GEN220_2020

2020 Edition of the Class


Project maintained by biodataprog Hosted on GitHub Pages — Theme by mattgraham

See these examples from 2019 for help as well. https://github.com/biodataprog/GEN220_2019_examples/tree/master/Bioinformatics_8

DNA Sequence Read alignment

Align genomic DNA reads from three different experiments to the genome.

We will align SARS-CoV-19 genomes against the reference genome.

  1. The genome is available at NCBI RefSeq Accession NC_045512.2 - this is already downloaded for you in /bigdata/gen220/shared/data/SARS-CoV-2
  2. I selected 3 random SARS-CoV SRA accessions SRR11587604, SRR11140748.
  3. Align reads to the genome with bwa (or other tools you choose if you prefer). You’ll need to index the genome - remember you want to make a symlink to this file.
  4. Create the BAM files for this alignment using samtools.
  5. Use samtools and the subcommand flagstat (or other tools if you want) to get a count for the number of reads which map to the genome.

I highlight reccomend reading the htslib tools docs if you want to see more on samtools and later on SNP calling with bcftools.

Additional things you can explore:

See other options for samtools - such as try the option to retrieve reads which are unmapped samtools view -f 4

Try using the samtools fastq option to dump out reads which are unmapped.
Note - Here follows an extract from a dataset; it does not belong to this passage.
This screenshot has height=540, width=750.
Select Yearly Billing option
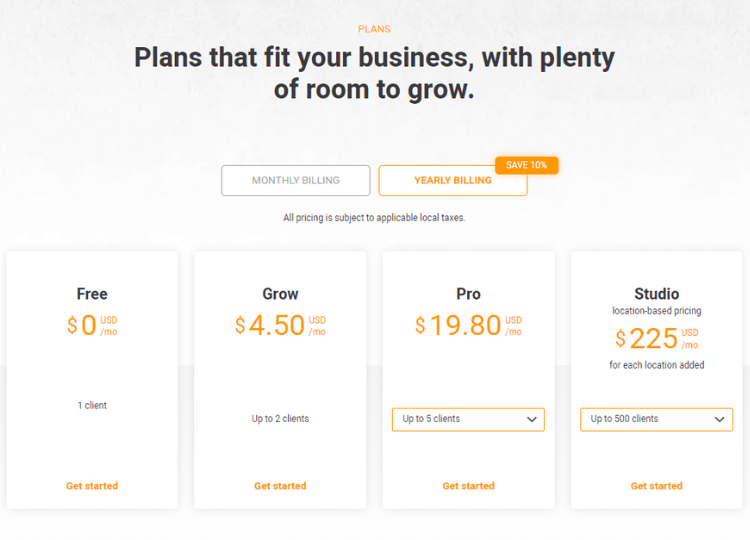pos(453,180)
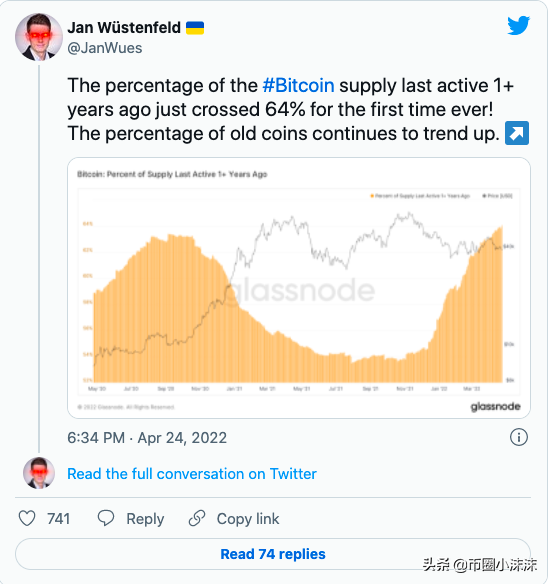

For example.

SNP calling

Call SNPs from this same dataset to explore how variants are called to create a VCF file. Follow example from class.

Generate a table of SNP locations using bcftools view to reformat.

RNAseq and comparisons

Reanalyze data in this published paper Baker et al 2014 “Slow growth of Mycobacterium tuberculosis at acidic pH is regulated by phoPR and host associated carbon sources”

Data are downloaded to /bigdata/gen220/shared/data/M_tuberculosis

The Transcriptome file is also in the folder as M_tuberculosis.cds.fasta - I have already renamed the sequences to be the LOCUS names. It was downloaded from https://www.ncbi.nlm.nih.gov/assembly/GCF_000008585.1/ and the specific file is linked here

There is a sra_info.tab file which lists the sample accessions and their metadata so you can see what are the data sets. This is from the BioProject PRJNA226557 and the SRA Project SRP032513

Compare gene expression between two sets of conditions.

And growth carbon source

  1. Run Kallisto to get the gene expression calculated from each sample - you will need the file M_tuberculosis.cds.fasta as the database and each of the 8 .fastq.gz files in the folder. You can make links to these files (ln -s /bigdata/gen220/shared/data/M_tuberculosis/*.fastq.gz. You do not need to uncompress the files, Kallisto can read gzip compressed files.

The goals here to run the results from this with DESeq2. You may need to install DEseq2 - you can do this by starting up an R terminal (eg on cmdline do R)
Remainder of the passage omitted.